Plans should be cautious about over-promising in health system partnership discussions. Health systems have been disappointed by new MA plans that committed to value-based relationships they could not deliver on, and they approach new plan discussions with appropriate skepticism. A realistic, modular partnership proposal — start with a standard contract, build the relationship through year one performance, expand into aligned incentives when the data supports it — is more credible and more likely to succeed than an ambitious partnership structure the plan cannot execute on day one.

Staffing the Build Team for a Zero-to-One Network

The staffing model for a first-year MA network build is fundamentally different from the staffing model for an expansion. An expansion leverages existing credentialing infrastructure, existing provider relations relationships, and existing contracting templates. A first-year build needs to build all of those things simultaneously while also building the network itself. Understaffing the build team is one of the most common and most costly mistakes in first-year MA launches.

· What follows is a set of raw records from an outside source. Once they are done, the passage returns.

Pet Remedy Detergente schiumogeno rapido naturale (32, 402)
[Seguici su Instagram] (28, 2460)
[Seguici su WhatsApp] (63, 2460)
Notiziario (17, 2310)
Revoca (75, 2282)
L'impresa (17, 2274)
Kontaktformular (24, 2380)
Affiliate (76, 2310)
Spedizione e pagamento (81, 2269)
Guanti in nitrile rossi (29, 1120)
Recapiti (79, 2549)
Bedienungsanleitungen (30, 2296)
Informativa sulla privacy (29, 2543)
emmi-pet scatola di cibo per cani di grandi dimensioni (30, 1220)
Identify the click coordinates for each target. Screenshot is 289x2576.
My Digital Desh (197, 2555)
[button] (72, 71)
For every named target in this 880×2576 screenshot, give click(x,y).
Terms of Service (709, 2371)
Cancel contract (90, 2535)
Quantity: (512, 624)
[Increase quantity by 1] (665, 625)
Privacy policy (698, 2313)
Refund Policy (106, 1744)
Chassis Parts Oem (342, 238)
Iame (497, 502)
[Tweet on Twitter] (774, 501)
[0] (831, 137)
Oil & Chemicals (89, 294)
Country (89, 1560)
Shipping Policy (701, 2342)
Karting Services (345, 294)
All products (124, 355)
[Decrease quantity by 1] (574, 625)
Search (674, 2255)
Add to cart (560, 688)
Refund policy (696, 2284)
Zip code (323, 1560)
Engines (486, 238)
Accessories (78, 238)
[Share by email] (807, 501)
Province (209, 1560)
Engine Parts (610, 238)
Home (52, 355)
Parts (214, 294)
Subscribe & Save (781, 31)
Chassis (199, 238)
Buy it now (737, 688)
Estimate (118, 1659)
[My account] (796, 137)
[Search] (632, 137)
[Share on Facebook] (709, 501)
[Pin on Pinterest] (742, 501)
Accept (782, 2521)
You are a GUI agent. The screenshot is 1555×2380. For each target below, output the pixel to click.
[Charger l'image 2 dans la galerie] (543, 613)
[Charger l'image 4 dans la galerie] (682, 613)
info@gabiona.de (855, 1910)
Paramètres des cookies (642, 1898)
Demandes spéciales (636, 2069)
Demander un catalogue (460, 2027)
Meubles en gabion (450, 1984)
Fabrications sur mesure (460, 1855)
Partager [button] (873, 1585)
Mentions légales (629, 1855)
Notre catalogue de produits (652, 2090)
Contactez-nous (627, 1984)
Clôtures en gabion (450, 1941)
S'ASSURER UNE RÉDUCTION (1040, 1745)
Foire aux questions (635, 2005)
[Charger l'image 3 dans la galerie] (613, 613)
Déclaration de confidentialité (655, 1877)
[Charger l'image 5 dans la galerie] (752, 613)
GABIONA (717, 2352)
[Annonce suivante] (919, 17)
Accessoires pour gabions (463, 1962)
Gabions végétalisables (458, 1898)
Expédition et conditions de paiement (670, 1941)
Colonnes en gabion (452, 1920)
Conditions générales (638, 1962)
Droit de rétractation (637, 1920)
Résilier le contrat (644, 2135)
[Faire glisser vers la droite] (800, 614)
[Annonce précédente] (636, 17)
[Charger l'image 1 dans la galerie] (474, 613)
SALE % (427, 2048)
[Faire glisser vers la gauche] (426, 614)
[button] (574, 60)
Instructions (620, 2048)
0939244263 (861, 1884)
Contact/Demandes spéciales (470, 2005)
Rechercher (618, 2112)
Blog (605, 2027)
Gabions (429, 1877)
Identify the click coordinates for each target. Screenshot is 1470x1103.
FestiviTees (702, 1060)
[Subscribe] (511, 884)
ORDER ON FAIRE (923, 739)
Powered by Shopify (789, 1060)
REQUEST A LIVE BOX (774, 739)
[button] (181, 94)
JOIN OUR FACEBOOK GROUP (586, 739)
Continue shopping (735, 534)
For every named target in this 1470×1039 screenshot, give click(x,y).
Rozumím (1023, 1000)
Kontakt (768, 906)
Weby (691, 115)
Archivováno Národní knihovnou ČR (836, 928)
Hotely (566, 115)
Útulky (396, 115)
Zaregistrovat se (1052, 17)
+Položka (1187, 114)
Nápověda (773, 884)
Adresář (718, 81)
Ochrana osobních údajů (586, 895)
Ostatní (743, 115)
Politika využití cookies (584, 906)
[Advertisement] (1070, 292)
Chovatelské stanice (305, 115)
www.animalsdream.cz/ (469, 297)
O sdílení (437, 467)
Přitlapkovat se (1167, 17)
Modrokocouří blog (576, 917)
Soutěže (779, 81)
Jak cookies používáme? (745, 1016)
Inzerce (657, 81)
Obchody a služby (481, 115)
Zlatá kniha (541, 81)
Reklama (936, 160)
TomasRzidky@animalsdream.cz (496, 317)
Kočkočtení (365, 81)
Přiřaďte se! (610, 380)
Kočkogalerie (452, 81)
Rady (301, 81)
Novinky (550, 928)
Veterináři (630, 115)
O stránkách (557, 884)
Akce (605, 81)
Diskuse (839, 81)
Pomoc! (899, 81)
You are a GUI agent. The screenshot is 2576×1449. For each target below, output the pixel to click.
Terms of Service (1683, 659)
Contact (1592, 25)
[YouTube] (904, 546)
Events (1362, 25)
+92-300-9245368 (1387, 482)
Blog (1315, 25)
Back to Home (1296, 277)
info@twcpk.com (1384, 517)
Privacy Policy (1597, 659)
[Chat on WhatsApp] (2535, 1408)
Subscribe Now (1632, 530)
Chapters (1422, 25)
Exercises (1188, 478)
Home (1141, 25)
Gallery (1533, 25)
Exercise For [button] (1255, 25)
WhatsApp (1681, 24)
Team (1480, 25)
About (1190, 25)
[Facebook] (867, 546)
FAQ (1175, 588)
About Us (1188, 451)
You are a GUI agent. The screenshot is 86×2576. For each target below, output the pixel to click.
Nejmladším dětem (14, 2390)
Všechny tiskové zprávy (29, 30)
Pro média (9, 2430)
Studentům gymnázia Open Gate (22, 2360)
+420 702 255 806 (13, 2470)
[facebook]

At minimum, a first-year build team for a one-to-three-county service area should include: a network development director with MA contracting experience, at least one network contracting specialist per county in the initial service area, a credentialing manager with NCQA-compliant credentialing program experience, and a credentialing coordinator to manage the volume of provider applications through the credentialing process. In addition, the team needs access to legal counsel for contract review, financial actuarial support for rate modeling, and CMS regulatory expertise for the adequacy submission and approval process.

Outsourcing credentialing to a delegated credentialing organization (DCO) is an option that can accelerate the first-year build by avoiding the need to stand up a full in-house credentialing program from scratch. Under a DCO arrangement, the DCO's NCQA-accredited credentialing program serves as the plan's credentialing infrastructure, with the plan providing oversight in accordance with delegation requirements. This approach is particularly effective for plans that do not expect to have sufficient long-term provider volume to justify a fully independent credentialing program. The tradeoff is loss of direct operational control and a per-provider credentialing fee that the plan must account for in its operating cost model.

Realistic Timeline for a First-Year MA Market Entry Network

CMS requires that a plan's network be in place and documented before the plan can be approved for enrollment. The network adequacy submission is reviewed as part of the annual bid process, which has a fixed submission deadline (typically early June for the subsequent benefit year). Working backward from that submission deadline, a first-year plan needs to begin network build activities at least 12 to 18 months before the benefit year start date — meaning 18 to 24 months before the benefit year if the plan is starting from a concept stage.

A realistic first-year build timeline looks approximately like this: months 1 through 3 are spent on market analysis, service area selection, and health system outreach; months 4 through 6 on anchor provider contracting and credentialing program establishment; months 7 through 12 on specialty contracting and credentialing; months 10 through 14 on adequacy modeling and gap filling; and months 14 through 18 on CMS submission preparation, submission, and response to any CMS feedback on adequacy deficiencies. This timeline assumes no significant delays in health system negotiations and a credentialing program that is operational from month 4.

Delays in the anchor provider contracting phase — which are common, because health system negotiations are complex and often involve issues beyond the network team's control — compress the timeline for everything downstream. Plans that experience significant anchor delays should revisit their service area selection rather than attempting to build the rest of the network without an anchor, because an anchor-less network build is both harder and more expensive than one supported by the anchor provider relationship. Being realistic about timeline compression and its implications for first-year service area scope is a mark of operational maturity that CMS reviewers and health system partners will notice.